> [WHAT IS EXPECTED]: Identify each line below that contains the word "Close", and copy it out.
[Start of Attachment]
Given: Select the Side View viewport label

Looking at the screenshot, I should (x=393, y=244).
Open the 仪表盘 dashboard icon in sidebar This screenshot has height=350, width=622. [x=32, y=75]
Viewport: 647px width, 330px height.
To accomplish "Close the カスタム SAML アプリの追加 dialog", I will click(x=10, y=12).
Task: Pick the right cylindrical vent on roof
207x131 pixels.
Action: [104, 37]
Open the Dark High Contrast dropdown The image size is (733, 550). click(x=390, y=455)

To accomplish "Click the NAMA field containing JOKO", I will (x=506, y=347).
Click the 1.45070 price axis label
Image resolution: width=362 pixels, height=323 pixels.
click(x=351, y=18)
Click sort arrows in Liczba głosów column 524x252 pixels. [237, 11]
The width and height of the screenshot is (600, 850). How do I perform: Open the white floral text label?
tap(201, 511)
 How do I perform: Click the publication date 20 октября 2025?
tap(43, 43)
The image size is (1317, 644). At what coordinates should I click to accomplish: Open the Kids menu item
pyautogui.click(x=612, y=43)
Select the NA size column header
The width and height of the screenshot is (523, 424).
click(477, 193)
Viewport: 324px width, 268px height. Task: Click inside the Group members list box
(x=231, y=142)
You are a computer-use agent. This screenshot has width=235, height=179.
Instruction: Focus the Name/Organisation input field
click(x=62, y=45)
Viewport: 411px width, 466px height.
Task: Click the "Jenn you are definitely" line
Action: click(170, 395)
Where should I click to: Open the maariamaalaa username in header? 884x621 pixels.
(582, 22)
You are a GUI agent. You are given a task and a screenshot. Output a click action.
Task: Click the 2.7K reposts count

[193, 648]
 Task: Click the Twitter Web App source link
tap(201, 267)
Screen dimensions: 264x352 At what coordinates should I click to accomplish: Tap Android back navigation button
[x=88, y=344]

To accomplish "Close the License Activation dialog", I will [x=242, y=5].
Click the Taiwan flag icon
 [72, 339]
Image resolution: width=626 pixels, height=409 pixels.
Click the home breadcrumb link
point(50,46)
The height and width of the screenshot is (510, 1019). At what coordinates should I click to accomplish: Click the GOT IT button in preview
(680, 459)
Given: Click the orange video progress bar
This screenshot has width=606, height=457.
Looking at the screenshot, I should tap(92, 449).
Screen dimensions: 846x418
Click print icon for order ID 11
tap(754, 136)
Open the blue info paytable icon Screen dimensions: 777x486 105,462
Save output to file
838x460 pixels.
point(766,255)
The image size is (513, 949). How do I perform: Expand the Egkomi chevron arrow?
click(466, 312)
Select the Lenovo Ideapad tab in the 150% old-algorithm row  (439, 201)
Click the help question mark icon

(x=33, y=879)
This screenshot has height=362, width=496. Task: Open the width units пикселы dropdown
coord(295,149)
[End of Attachment]
> [ANSWER BOX]:
To accomplish "Close the カスタム SAML アプリの追加 dialog", I will click(x=10, y=12).
To accomplish "Close the License Activation dialog", I will [x=242, y=5].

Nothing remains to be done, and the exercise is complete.